Tim Proudman, a Plastic and Reconstructive Surgeon from Australia, underwent brain surgery, followed by radiotherapy and an extended course of Chemotherapy. This continues to this day.

The road to recovery has been long and arduous for both of them. But if ever you want to find an example of the enduring Sedbergh Spirit, then this is where you will find it. These two remarkable men didn’t give up, but having run marathons together on six continents, they decided to enter the Antarctica Marathon on King George Island, which takes place on 12th March. 

Both have been training hard. Neither are sure whether they will make it all the way around, but they see this as a celebration, of life, of the freedom of running, and most of all, of friendship.

It is not just that these are two remarkable men, but they are also generous of spirit. I remember as a boy at Sedbergh, both, on separate occasions and as senior members of the school, went out of their way to congratulate me on my reading in Chapel when I was still quite new to the School. I have always remembered their kind words. It was therefore a great privilege for me to speak to them recently, and we will be showing extracts from that interview prior to the Wilson run on 21st March.
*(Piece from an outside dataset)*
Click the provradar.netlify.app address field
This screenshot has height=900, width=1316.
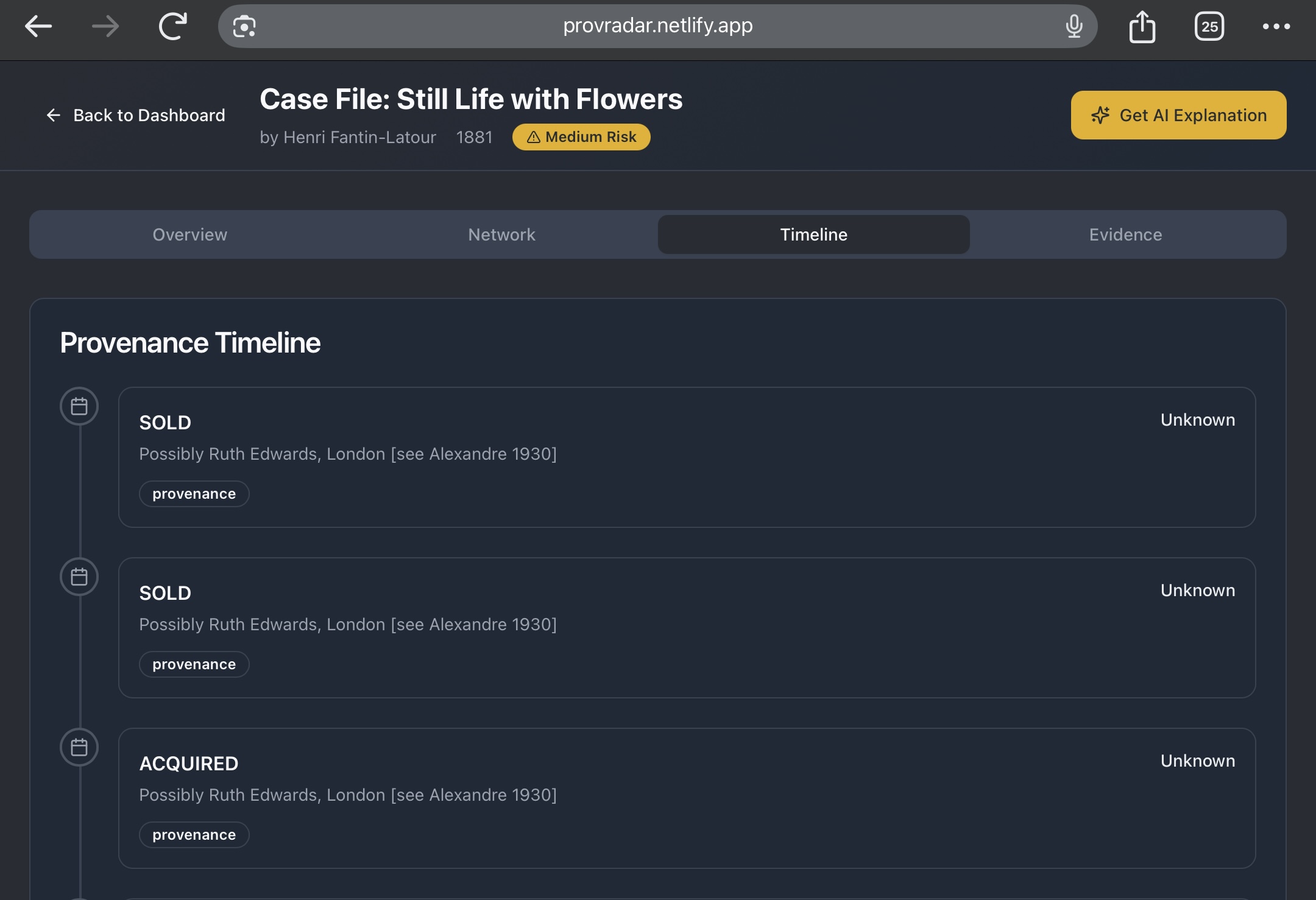pos(658,26)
In gratitude to those who helped him when he was injured, Mark is raising money for the London Air Ambulance Service. If you would like to support this charity, you will find the link to the Just Giving page here:

Tim Proudman, has done much voluntary work with Interplast (ANZ), and is the coordinator for reconstructive surgery in Bhutan. While he is no longer able to work, he continues to raise funds for this vital organisation. If you would like to know more about it, or to support it, please see the YouTube link here: Tim has also said if anyone else is suffering a similar experience and wants someone to talk to, then please feel free to contact him.

We wish them every success on 12th March and we will be thinking of them as they run their last marathon, on their last continent.